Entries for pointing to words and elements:
━━━━━━━━━━
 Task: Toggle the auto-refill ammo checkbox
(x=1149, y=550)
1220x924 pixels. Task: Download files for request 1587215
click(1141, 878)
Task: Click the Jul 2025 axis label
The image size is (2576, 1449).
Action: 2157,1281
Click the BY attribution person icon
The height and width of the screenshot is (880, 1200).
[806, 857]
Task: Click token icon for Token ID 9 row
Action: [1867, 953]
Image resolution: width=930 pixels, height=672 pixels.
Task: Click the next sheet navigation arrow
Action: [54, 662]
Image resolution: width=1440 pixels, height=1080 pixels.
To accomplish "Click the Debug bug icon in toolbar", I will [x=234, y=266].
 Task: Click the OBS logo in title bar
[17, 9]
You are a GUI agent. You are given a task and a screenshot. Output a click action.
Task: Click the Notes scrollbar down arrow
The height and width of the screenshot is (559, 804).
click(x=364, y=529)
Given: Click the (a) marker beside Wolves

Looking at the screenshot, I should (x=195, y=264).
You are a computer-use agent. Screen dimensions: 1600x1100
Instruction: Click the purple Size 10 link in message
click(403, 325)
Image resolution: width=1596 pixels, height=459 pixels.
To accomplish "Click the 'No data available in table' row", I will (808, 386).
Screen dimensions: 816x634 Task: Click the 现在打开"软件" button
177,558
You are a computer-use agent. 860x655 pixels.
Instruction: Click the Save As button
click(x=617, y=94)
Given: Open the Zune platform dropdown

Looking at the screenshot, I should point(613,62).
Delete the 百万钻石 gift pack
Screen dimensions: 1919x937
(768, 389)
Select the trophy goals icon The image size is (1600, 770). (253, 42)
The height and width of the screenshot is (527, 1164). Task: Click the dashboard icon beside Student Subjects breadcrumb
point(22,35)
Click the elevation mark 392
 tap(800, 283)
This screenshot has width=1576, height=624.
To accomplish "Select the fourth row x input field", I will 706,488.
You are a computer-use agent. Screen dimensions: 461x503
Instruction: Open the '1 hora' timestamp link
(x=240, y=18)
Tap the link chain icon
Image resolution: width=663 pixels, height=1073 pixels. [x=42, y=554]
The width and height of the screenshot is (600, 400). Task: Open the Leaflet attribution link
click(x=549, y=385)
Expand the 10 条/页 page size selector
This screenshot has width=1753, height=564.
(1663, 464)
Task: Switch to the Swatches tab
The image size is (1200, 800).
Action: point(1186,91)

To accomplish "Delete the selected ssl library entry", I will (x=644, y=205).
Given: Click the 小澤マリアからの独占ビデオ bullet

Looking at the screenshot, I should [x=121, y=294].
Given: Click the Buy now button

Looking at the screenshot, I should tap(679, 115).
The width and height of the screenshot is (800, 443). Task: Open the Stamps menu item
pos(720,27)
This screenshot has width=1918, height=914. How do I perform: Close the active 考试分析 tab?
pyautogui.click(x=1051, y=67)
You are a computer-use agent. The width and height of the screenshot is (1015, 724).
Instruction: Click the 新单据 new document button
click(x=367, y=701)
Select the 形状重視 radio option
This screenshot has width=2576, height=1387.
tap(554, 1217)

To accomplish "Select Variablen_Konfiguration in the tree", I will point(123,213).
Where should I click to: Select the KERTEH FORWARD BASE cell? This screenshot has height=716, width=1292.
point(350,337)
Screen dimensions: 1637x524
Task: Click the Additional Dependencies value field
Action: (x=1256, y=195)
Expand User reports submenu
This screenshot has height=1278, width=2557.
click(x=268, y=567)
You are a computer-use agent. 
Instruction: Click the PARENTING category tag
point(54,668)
━━━━━━━━━━
* GIVEN PROBLEM:
Render the entries from the line containing "You are a computer-use agent. Screen dimensions: 1600x1100" down to the line containing "click(x=617, y=94)" as a two-column CSV with the headers entry_text and answer. Give one row per entry and enclose each field in quotes, with line breaks turned into spaces.

* RESULT BELOW:
entry_text,answer
"You are a computer-use agent. Screen dimensions: 1600x1100 Instruction: Click the purple Size 10 link in message","click(403, 325)"
"Image resolution: width=1596 pixels, height=459 pixels. To accomplish ""Click the 'No data available in table' row"",","I will (808, 386)."
"Screen dimensions: 816x634 Task: Click the 现在打开""软件"" button","177,558"
"You are a computer-use agent. 860x655 pixels. Instruction: Click the Save As button","click(x=617, y=94)"